Le paysage sonore ne résonne pas, voire n’existe pas de la même façon pour toutes et tous. Représentations esthétiques, sociabilités auriculaires, espaces biophoniques, géophoniques, anthropophoniques, qualités des espaces acoustiques, silences, saturations, paupérisations… Autant de réalités, de sensorialités, d’approches superposables, hybridables, interagissantes, mouvantes… Prendre soin de son territoire et de ses habitants, humains ou non, vivants ou non, suppose d’écouter ce que le terrain a à nous dire, quitte à en faire récit en prenant garde ne pas le figer dans le temps, dans l’espace, dans une approche trop balisée, trop enfermante. Le récit reste évolutif, au fil du temps et des lieux, il montre des paysages sonores toujours en mouvement, qui ne sont pas définitivement encapsulables, même dans l’instantanée de field recordings traceurs. C’est d’ailleurs un des objectifs des dispositifs et protocoles d’observatoires phonographiques, à l’instar des observatoires photographiques, montrer l’évolution des paysages sonores au fil du temps, des activités, des aménagements, des changements climatiques… Autre constat, si l’approche audio privilégie la vue, ça ne doit pas être, comme on l’a beaucoup (trop) entendu, pour contrecarrer une soi-disant hégémonie du regard. Remplacer une prédominance par une autre est contre-productif. Au cours de mes nombreux arpentages, j’ai constaté que le fait de poser une oreille curieuse apprenait à regarder différemment, sans doute mieux, de façon plus curieuse. Le distant, le proche, le micro, le macro, la perspective, la hauteur, les plans, les transects et errances, prennent des formes surprenantes, tant à l’oreille qu’au regard. L’oreille guide l’œil autant que l’œil guide l’oreille, dans une interconnexion complice, plus que dans une rivalité qui nie notre incontournable et intrinsèque polysensorialité.

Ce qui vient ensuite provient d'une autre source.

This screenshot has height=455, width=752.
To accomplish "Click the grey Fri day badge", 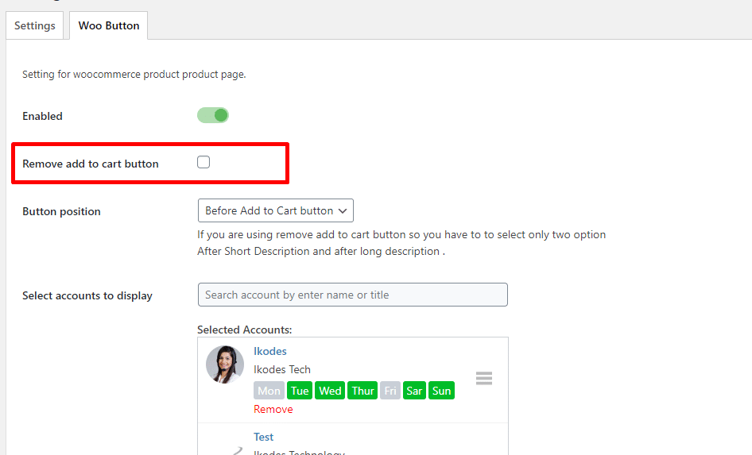I will [x=390, y=391].
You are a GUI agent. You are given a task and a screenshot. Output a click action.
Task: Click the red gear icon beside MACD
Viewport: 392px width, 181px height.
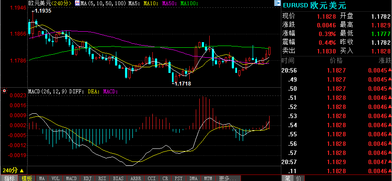click(x=4, y=91)
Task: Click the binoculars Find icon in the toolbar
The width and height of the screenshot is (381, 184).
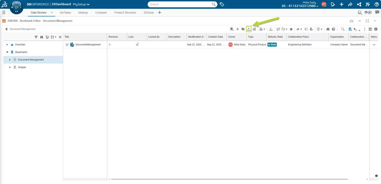Action: pos(328,29)
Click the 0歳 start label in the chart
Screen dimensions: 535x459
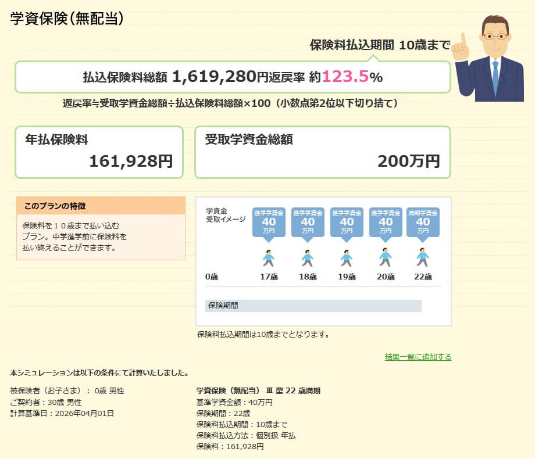(212, 277)
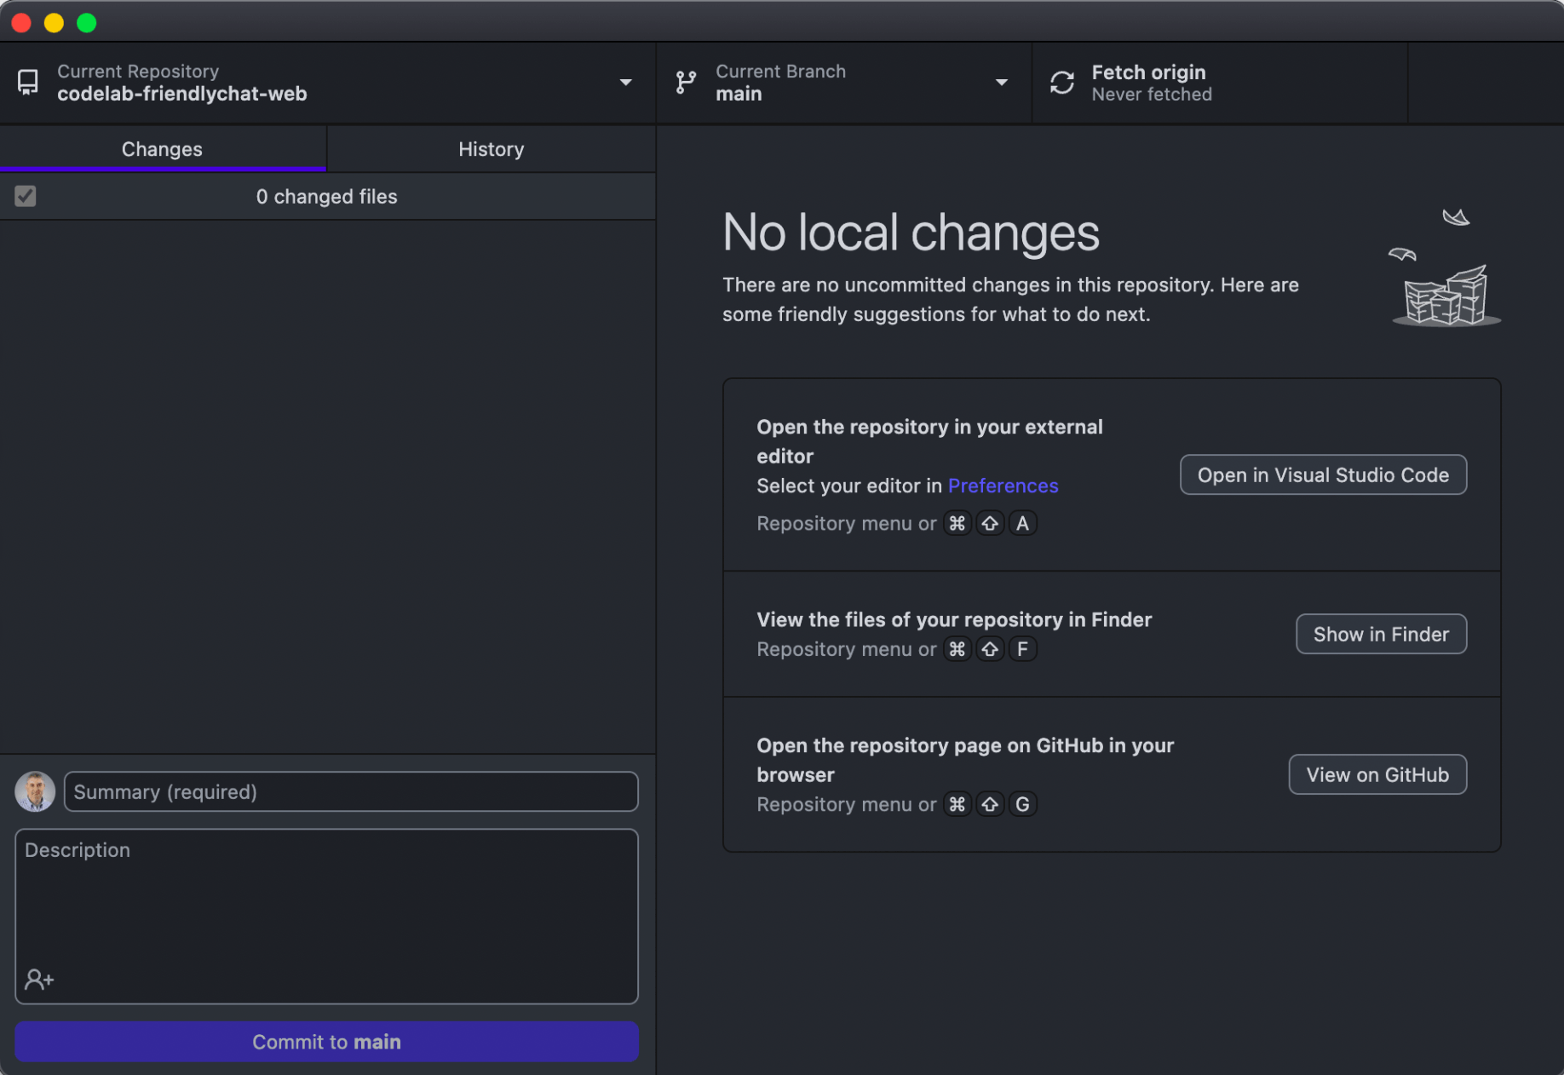Click the green fullscreen window button
1564x1075 pixels.
click(x=87, y=23)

Deux formes de territoire sont pour moi envisageables. Le premier est celui que je nommerai territoire tangible, arpentable physiquement, ancré dans une réalité matérielle. C’est par lui que commence la plupart de, sinon toutes mes investigations, notamment par mes PAS – Parcours audio sensibles. Ces espaces in situ sont les lieux d’expériences physiques, sensibles, où l’oreille et le corps entier sont impliqués dans des approches immersives, situées, territorialisées. Le second est immatériel, mais non pas hors-sol, car il est la résultante de l’expérience de terrain. il est généralement inscrit dans des univers numériques, aujourd’hui pouvant être entrelacés dans un metavers complexe et nébuleux. Cartographies, récits multimédia, processus génératifs, développent de nouvelles interactivités, interconnexions, qui tissent un paysage multiple, ou des formes de virtualités résonnent et dialoguent avec les paysages tangibles, les prolongent, les racontent autrement.

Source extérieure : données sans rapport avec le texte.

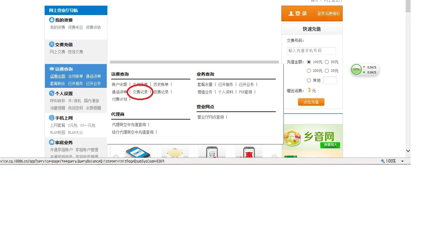Click the scrollbar down arrow on the right
This screenshot has height=241, width=429.
pos(408,151)
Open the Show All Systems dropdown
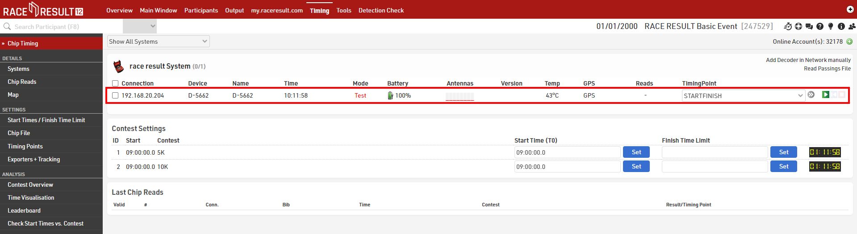This screenshot has height=234, width=857. (159, 41)
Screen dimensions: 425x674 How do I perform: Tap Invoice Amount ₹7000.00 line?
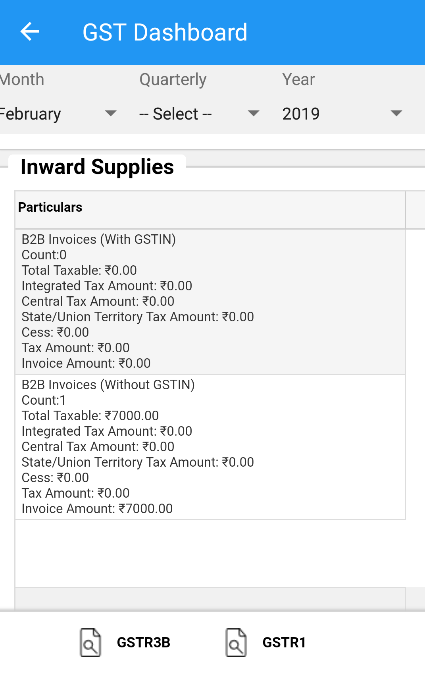pyautogui.click(x=97, y=508)
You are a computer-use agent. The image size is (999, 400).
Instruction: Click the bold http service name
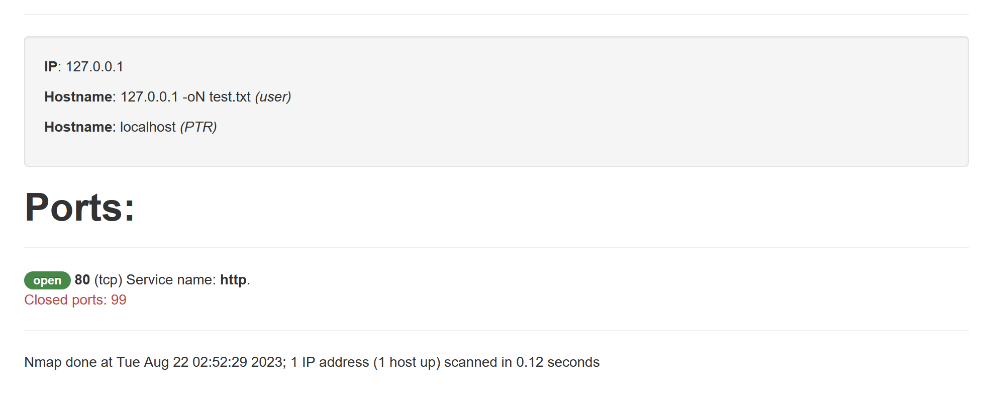click(x=233, y=280)
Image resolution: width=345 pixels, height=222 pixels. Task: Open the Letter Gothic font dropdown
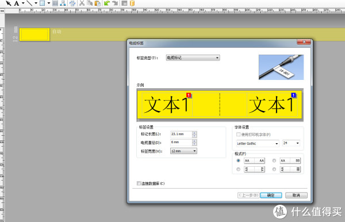[x=258, y=143]
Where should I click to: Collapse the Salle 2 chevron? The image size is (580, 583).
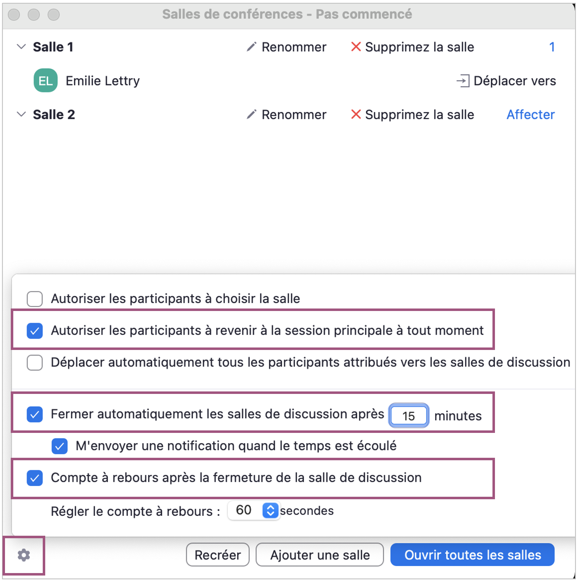[x=21, y=114]
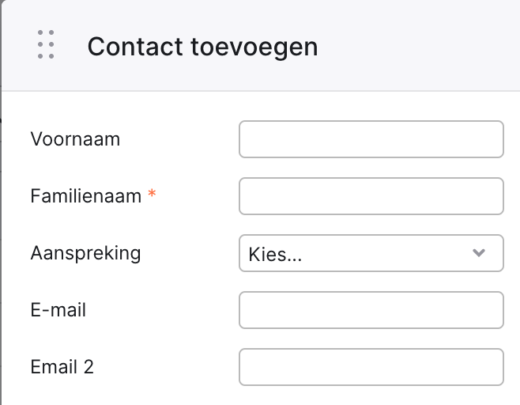Click the orange required asterisk

click(x=152, y=193)

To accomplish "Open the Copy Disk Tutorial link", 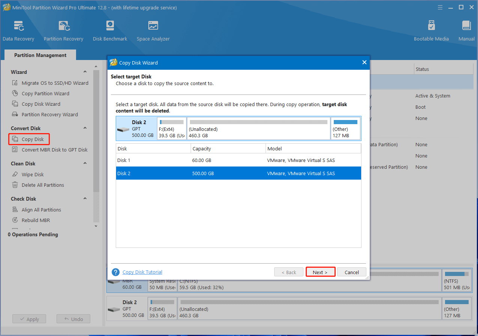I will pyautogui.click(x=142, y=272).
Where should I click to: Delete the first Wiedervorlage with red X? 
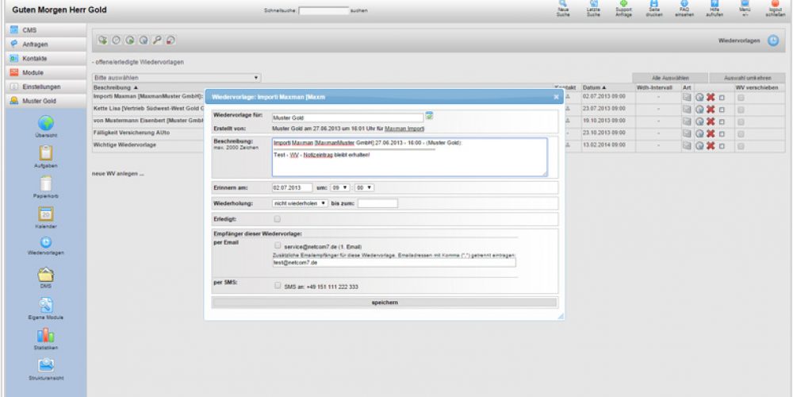point(711,97)
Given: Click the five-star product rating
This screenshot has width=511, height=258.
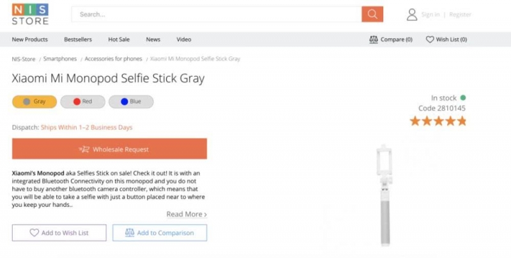Looking at the screenshot, I should click(438, 121).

Revenons au paysage sonore que j’ai précédemment qualifié de tangible, celui où je mets pieds et oreilles en mouvement, et tends les micros. Il s’envisage, au-delà des administrations, frontières et autres lisières, via une approche qui convoque une forme de biorégionalisme acoustique. Bassins versants, topologies, vallées, chaines montagneuses, climats, façonnent des ambiances et effets acoustiques, des formes d’activités, d’aménagements, de cohabitations ou de séparations, qui donnent à appréhender des espaces bien souvent inentendus, donc inouïs, au sens premier du terme. C’est plus l’écoute, la démarche et la façon d’entendre les milieux ambiants, qui font paysage, voire territoire sonore, plutôt que l’inverse, même si la variété audio-paysagère influe sensiblement les modes et postures d’écoutes. Le manque d’expertise écoutante contribue à masquer, ou ignorer, nombre de dysfonctionnements qui devraient pourtant nous inquiéter, si ce n’est nous alarmer. Cela nous ramène aux fragilités intrinsèques des espaces habités, exploités, de plus en plus malmenés par la présence et la mainmise humaine, négligeant toute modération au profit d’exploitations peu scrupuleuses des ressources locales, du développement d’un tourisme envahissant… Il y a bien des années, voire des siècles, Élisée Reclus, Henry-David Thoreau, mais aussi John Muir, Alexander von Humboldt, Murray Schafer, se faisaient lanceurs d’alertes avant l’heure, en activistes écoutants convaincus. Via l’arpentage de paysages sonores, l’artiste, tout comme le chercheur, l’aménageur, si tant est que les pratiques soient systématiquement dissociées, ne doivent pas se tenir à une approche conceptuelle, esthétique. Ils doivent, de façon concertée, autant que puisse se faire, proposer des formes d’aménagements respectueux, où poétique (art créatif), poïétique (processus créatif), praxis (le faire) et politique (chose publique) ont leur mot à dire, à qui sait l’entendre, et surtout, qui agit pour mettre en œuvre des gestes plus résonnants, raisonnés, et au final raisonnables.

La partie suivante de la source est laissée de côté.